━━━━━ GIVEN RECORDS

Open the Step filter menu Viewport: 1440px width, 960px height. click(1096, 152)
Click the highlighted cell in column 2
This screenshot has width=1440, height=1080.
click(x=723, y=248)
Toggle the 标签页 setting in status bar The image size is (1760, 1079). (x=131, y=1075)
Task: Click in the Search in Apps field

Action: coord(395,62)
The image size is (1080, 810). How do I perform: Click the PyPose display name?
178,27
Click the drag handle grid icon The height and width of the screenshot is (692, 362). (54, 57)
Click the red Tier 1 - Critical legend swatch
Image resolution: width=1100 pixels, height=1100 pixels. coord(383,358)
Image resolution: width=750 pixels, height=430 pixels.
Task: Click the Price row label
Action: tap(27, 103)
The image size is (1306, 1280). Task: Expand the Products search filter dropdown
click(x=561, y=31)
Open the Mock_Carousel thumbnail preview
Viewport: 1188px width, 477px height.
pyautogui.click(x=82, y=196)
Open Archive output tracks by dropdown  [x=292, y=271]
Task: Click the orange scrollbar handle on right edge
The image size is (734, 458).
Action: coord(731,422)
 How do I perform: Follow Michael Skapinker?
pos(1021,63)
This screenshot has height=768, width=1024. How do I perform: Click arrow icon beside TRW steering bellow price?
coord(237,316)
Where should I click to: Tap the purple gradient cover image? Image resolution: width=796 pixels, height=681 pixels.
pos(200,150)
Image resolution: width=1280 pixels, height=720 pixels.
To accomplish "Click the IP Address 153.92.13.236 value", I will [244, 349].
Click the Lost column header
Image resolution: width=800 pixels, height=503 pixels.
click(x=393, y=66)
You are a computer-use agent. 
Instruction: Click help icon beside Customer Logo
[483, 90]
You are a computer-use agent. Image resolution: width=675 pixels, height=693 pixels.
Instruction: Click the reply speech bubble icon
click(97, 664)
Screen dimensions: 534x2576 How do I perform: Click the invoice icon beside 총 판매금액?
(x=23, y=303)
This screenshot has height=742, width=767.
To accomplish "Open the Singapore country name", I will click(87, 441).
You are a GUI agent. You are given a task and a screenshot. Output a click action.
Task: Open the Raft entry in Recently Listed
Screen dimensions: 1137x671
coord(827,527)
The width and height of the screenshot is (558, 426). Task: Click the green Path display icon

━━━━━━━━━━

Return verbatim each line from the one that mentions "Task: Click the orange" to the end of the entries, inclusive.

Task: Click the orange scrollbar handle on right edge
The image size is (734, 458).
Action: coord(731,422)
 How do I perform: Follow Michael Skapinker?
pos(1021,63)
This screenshot has height=768, width=1024. How do I perform: Click arrow icon beside TRW steering bellow price?
coord(237,316)
Where should I click to: Tap the purple gradient cover image? Image resolution: width=796 pixels, height=681 pixels.
pos(200,150)
Image resolution: width=1280 pixels, height=720 pixels.
To accomplish "Click the IP Address 153.92.13.236 value", I will [244, 349].
Click the Lost column header
Image resolution: width=800 pixels, height=503 pixels.
click(x=393, y=66)
You are a computer-use agent. 
Instruction: Click help icon beside Customer Logo
[483, 90]
You are a computer-use agent. Image resolution: width=675 pixels, height=693 pixels.
Instruction: Click the reply speech bubble icon
click(97, 664)
Screen dimensions: 534x2576 How do I perform: Click the invoice icon beside 총 판매금액?
(x=23, y=303)
This screenshot has height=742, width=767.
To accomplish "Open the Singapore country name", I will click(87, 441).
You are a GUI agent. You are given a task and a screenshot. Output a click action.
Task: Open the Raft entry in Recently Listed
Screen dimensions: 1137x671
coord(827,527)
The width and height of the screenshot is (558, 426). Task: Click the green Path display icon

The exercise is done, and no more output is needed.